How Much Progress for Women in Past 20 Years?

This is a cross-post from the Solidarity Center.

As more than 8,500 union members and other civil society activists gather at the United Nations in New York for the Commission on the Status of Women meeting, new research shows women have made some gains in the two decades since the landmark global meeting on women in Beijing but continue to suffer from economic insecurity and widespread discrimination and inequality in the workplace.

Fewer women are in the workforce today, according to a report by the International Labor Organization (ILO). In 1995, 52% of women and 80% of men were in the workforce, the ILO report finds. Today the participation rate for women is 50%, compared to 77% for men, reflecting in part the effects of the global recession.

Further, ILO research shows that women continue to be overrepresented in low-wage jobs that offer little security and few, if any, benefits. Women are paid 77 cents for every dollar a man makes—a rate that means women will not achieve pay equity with men before 2086. Women also work many hours without pay, a point made by an interactive, online report produced by the Bill & Melinda Gates Foundation, Clinton Foundation and Economist Intelligence Unit.

Unions are sponsoring several workshops and events during the CSW meetings, including a March 11 panel discussion, “Women’s Economic Empowerment and Labor Rights: Beijing +20 and Beyond.” Sponsored in part by the Solidarity Center, the panel will discuss how working women are fighting for fair wages and working conditions, equal job opportunities, and freedom from sexual harassment and other forms of gender-based violence.
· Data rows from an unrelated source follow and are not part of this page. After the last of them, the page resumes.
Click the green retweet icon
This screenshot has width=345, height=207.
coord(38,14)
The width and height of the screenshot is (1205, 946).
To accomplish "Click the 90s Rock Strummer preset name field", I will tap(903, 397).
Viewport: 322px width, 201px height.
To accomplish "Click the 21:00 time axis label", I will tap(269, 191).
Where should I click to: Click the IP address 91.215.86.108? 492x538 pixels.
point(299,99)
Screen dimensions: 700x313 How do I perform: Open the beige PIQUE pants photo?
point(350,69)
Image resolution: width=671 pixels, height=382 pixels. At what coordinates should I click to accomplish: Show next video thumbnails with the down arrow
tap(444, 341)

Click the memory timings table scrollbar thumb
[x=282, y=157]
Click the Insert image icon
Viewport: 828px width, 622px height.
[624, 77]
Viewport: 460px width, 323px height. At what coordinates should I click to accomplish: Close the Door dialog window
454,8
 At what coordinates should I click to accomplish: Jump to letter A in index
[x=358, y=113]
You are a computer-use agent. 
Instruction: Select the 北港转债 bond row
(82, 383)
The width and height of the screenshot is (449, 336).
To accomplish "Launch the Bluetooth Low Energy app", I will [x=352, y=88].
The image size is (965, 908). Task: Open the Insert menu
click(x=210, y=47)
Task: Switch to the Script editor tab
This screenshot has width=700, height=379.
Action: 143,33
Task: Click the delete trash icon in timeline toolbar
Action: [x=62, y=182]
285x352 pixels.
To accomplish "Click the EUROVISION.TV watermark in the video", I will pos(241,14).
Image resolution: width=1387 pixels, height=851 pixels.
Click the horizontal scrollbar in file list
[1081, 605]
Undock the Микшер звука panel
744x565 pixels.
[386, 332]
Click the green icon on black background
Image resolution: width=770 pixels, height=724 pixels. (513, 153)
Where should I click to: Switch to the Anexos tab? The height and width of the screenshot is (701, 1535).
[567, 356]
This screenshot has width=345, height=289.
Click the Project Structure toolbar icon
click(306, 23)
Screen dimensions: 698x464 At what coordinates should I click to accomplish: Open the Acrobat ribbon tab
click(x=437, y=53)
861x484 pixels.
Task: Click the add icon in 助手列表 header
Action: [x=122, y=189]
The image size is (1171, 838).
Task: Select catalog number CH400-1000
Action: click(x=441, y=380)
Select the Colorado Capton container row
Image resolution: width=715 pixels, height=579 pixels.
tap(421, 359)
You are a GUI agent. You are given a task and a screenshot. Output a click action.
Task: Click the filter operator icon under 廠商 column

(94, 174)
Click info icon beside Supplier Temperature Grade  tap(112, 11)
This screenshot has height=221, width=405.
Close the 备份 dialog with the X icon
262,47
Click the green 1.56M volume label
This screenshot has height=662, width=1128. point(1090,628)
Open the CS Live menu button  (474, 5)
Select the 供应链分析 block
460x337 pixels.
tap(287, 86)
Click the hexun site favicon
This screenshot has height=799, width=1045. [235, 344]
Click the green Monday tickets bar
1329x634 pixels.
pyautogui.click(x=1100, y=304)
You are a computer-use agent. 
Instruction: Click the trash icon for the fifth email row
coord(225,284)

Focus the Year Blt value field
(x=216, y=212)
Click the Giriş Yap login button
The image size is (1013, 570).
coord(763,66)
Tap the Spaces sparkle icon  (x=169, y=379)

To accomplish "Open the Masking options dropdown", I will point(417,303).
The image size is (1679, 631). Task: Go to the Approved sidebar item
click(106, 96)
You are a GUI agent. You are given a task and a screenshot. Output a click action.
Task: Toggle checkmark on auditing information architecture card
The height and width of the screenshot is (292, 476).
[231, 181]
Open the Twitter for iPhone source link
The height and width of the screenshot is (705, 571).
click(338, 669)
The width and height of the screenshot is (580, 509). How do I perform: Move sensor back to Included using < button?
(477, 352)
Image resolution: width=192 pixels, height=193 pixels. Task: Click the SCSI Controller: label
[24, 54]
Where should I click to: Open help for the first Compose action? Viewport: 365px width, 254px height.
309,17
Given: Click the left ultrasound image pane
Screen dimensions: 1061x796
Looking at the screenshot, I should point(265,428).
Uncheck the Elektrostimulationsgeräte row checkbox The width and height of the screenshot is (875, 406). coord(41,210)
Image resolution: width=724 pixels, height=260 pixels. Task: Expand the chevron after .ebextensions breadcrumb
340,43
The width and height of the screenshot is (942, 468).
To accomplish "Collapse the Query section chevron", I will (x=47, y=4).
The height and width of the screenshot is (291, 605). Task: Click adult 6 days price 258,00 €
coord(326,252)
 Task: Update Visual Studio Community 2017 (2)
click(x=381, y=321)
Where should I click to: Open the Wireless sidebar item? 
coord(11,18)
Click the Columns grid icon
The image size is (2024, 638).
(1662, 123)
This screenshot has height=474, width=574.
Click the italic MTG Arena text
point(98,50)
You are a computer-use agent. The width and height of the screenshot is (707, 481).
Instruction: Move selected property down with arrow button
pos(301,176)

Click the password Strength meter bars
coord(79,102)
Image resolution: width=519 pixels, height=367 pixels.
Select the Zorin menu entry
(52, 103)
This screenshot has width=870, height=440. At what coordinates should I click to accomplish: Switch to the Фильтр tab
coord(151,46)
Panelists include AFL-CIO International Department Director Cathy Feingold, Bangladesh garment worker activist Kalpona Akter and Elizabeth Tang, general secretary of the International Domestic Workers Federation (IDWF).

This year’s CSW meeting marks 20 years since the fourth women’s world conference in Beijing, when 189 governments identified and signed an agreement to improve 12 areas key to empowering women, including “the persistent and increasing burden of poverty on women.” During the next two weeks, CSW participants will review progress made in implementing the Beijing recommendations. Some 164 countries conducted national reviews of the status of women, and the CSW will review these reports, along with contributions from civil society.

“Governments acknowledge that women’s labor sustains families and nations,” says Lisa McGowan, Solidarity Center senior specialist for gender equality. “It is time that governments step up and devote the full political commitment and resources needed to sustain women, and ensure their labor and human rights.”

Established in 1946, the CSW is the principal global intergovernmental body exclusively dedicated to the promotion of gender equality and the empowerment of women.

On Monday, the UN approved a political declaration on the status of women and girls. Union activists and women’s and human rights groups say that the negotiations leading up to the adoption of the Political Declaration at UNCSW59 were held in advance, and consultation with civil society was kept to a minimum. As a result, the content of the declaration is not as strong and forward-looking as it could have been.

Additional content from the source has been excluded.